[DATA SHOWN]
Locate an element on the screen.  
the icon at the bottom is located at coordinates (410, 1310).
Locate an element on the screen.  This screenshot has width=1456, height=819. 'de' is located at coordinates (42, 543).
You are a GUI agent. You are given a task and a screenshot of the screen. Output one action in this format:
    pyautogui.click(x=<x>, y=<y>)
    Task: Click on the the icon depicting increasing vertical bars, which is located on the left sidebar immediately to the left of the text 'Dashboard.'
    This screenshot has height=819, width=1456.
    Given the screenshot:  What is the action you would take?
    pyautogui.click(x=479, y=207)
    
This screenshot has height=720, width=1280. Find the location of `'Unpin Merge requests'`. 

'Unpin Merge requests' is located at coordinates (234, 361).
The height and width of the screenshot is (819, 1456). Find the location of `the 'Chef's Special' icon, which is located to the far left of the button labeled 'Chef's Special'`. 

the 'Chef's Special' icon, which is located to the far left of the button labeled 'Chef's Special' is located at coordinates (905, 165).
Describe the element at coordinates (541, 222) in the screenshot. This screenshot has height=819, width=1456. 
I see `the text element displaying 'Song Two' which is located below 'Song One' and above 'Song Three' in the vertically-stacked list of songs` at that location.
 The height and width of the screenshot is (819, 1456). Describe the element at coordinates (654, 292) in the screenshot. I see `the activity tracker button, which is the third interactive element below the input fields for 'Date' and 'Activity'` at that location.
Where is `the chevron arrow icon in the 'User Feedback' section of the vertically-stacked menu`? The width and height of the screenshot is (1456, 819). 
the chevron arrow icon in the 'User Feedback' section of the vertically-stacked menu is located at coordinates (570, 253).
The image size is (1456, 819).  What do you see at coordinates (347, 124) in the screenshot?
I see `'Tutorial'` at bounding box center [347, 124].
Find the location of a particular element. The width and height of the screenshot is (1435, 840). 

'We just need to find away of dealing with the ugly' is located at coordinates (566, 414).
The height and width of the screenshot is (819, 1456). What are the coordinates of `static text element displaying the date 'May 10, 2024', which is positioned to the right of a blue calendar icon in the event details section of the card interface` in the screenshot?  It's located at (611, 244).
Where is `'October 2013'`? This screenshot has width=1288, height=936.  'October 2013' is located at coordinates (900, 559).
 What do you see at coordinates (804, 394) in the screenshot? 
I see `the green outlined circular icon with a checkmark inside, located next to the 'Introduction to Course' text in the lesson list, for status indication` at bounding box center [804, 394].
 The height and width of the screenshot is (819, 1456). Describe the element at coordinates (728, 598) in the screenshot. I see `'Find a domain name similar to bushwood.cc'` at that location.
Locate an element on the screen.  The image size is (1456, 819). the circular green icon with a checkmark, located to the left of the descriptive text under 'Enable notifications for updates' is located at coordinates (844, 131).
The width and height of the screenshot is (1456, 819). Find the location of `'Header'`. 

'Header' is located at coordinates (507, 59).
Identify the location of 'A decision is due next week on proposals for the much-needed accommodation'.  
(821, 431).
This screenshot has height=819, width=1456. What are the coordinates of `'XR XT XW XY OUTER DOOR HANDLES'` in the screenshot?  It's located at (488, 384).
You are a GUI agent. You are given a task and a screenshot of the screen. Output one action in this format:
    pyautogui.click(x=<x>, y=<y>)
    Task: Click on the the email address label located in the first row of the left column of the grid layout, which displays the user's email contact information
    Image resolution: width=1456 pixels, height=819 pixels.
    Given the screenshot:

[WHAT IS EXPECTED] Could you write out all of the data above again, word for word?

[RESULT OF THIS EXERCISE]
Locate an element on the screen.  
the icon at the bottom is located at coordinates (410, 1310).
Locate an element on the screen.  This screenshot has width=1456, height=819. 'de' is located at coordinates (42, 543).
You are a GUI agent. You are given a task and a screenshot of the screen. Output one action in this format:
    pyautogui.click(x=<x>, y=<y>)
    Task: Click on the the icon depicting increasing vertical bars, which is located on the left sidebar immediately to the left of the text 'Dashboard.'
    This screenshot has height=819, width=1456.
    Given the screenshot:  What is the action you would take?
    pyautogui.click(x=479, y=207)
    
This screenshot has height=720, width=1280. Find the location of `'Unpin Merge requests'`. 

'Unpin Merge requests' is located at coordinates (234, 361).
The height and width of the screenshot is (819, 1456). Find the location of `the 'Chef's Special' icon, which is located to the far left of the button labeled 'Chef's Special'`. 

the 'Chef's Special' icon, which is located to the far left of the button labeled 'Chef's Special' is located at coordinates (905, 165).
Describe the element at coordinates (541, 222) in the screenshot. This screenshot has height=819, width=1456. 
I see `the text element displaying 'Song Two' which is located below 'Song One' and above 'Song Three' in the vertically-stacked list of songs` at that location.
 The height and width of the screenshot is (819, 1456). Describe the element at coordinates (654, 292) in the screenshot. I see `the activity tracker button, which is the third interactive element below the input fields for 'Date' and 'Activity'` at that location.
Where is `the chevron arrow icon in the 'User Feedback' section of the vertically-stacked menu`? The width and height of the screenshot is (1456, 819). 
the chevron arrow icon in the 'User Feedback' section of the vertically-stacked menu is located at coordinates (570, 253).
The image size is (1456, 819).  What do you see at coordinates (347, 124) in the screenshot?
I see `'Tutorial'` at bounding box center [347, 124].
Find the location of a particular element. The width and height of the screenshot is (1435, 840). 

'We just need to find away of dealing with the ugly' is located at coordinates (566, 414).
The height and width of the screenshot is (819, 1456). What are the coordinates of `static text element displaying the date 'May 10, 2024', which is positioned to the right of a blue calendar icon in the event details section of the card interface` in the screenshot?  It's located at (611, 244).
Where is `'October 2013'`? This screenshot has width=1288, height=936.  'October 2013' is located at coordinates (900, 559).
 What do you see at coordinates (804, 394) in the screenshot? 
I see `the green outlined circular icon with a checkmark inside, located next to the 'Introduction to Course' text in the lesson list, for status indication` at bounding box center [804, 394].
 The height and width of the screenshot is (819, 1456). Describe the element at coordinates (728, 598) in the screenshot. I see `'Find a domain name similar to bushwood.cc'` at that location.
Locate an element on the screen.  The image size is (1456, 819). the circular green icon with a checkmark, located to the left of the descriptive text under 'Enable notifications for updates' is located at coordinates (844, 131).
The width and height of the screenshot is (1456, 819). Find the location of `'Header'`. 

'Header' is located at coordinates (507, 59).
Identify the location of 'A decision is due next week on proposals for the much-needed accommodation'.  
(821, 431).
This screenshot has height=819, width=1456. What are the coordinates of `'XR XT XW XY OUTER DOOR HANDLES'` in the screenshot?  It's located at (488, 384).
You are a GUI agent. You are given a task and a screenshot of the screen. Output one action in this format:
    pyautogui.click(x=<x>, y=<y>)
    Task: Click on the the email address label located in the first row of the left column of the grid layout, which displays the user's email contact information
    Image resolution: width=1456 pixels, height=819 pixels.
    Given the screenshot:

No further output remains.